Starting the Zookeeper server
Execute the following commands to start a local Zookeeper server. If you have not installed it, download it from the ZooKeeper official website:
$ zkServer start
Starting the Zipkin server
Execute the following commands and start a Zipkin Server locally:
$ curl -sSL https://zipkin.io/quickstart.sh | bash -s
$ java -jar zipkin.jar
Starting HelloService
Start HelloService with the following commands, or start it directly on IDE:
$ mvn exec:java -Dexec.mainClass=com.alibaba.dubbo.samples.service.hello.Application
If startup is successful, “Hello service started” will display on the client end.
Starting GreetingService
Start GreetingService with the following commands, or start it directly on IDE:
$ mvn exec:java -Dexec.mainClass=com.alibaba.dubbo.samples.service.greeting.Application
If startup is successful, “Greeting service started” will display on the terminal.
Running the Dubbo client
Initiate remote call to GreetingService by running the client end of Dubbo with the following commands or start it directly on IDE:
$ mvn exec:java -Dexec.mainClass=com.alibaba.dubbo.samples.client.Application
When the execution is successful, the client end will display “greeting, hello, world” on the terminal.

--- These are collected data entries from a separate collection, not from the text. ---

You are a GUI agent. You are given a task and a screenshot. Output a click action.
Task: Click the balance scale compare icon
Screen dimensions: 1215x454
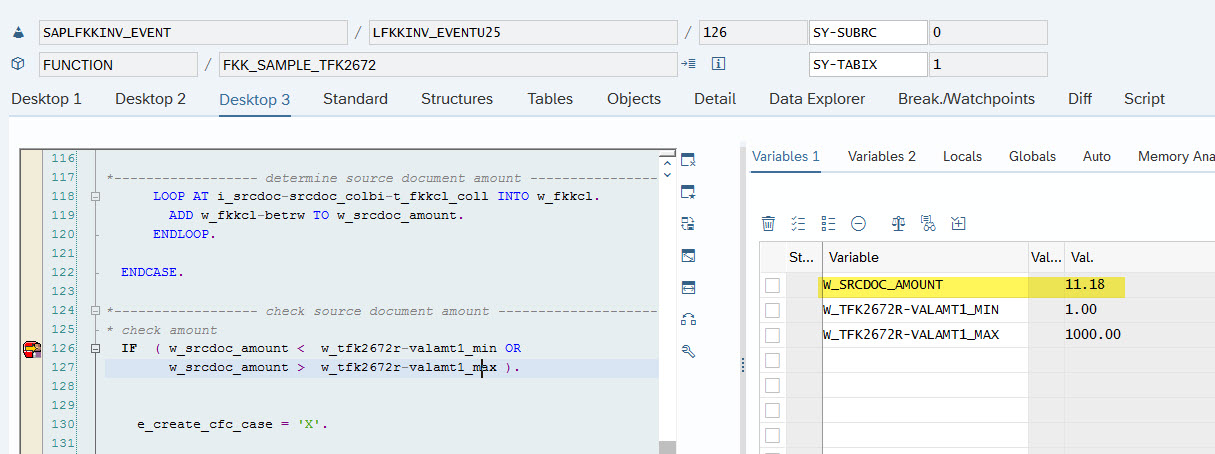(898, 223)
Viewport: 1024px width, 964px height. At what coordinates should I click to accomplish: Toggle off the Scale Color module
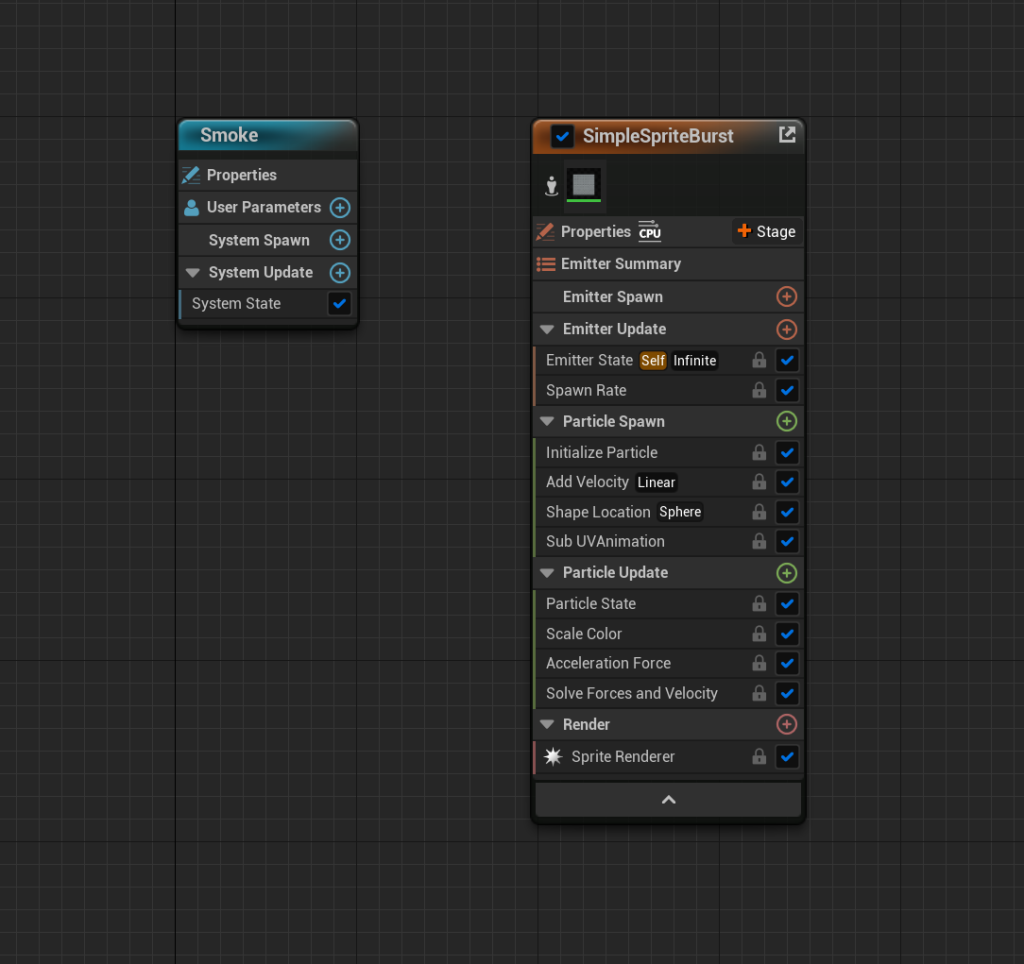787,634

Performing tracing analysis
Open the browser and visit http://localhost:9411. Press “Find Traces” to find the tracing analysis you just called as shown below:
You can also select each span to learn the details within the current-called boundary. For instance, the details of the span of hello-service is as shown below:
Further Reading
The aim of this article is to introduce basic link tracing concepts, and to outline the basics of using Zipkin. This article has also shown how to use Dubbo to build a simple call link, and how to use Zipkin for full link tracing. Zipkin supports Dubbo well, so the entire process is quite straightforward.
Zipkin’s support for Dubbo is based on the filter extension mechanism of Dubbo. This page on GitHub has more information.
The instances mentioned in this article can be obtained from the “dubbo-samples-zipkin” sub-module here. Additionally, Spring Cloud Sleuth 2.0 now supports Dubbo.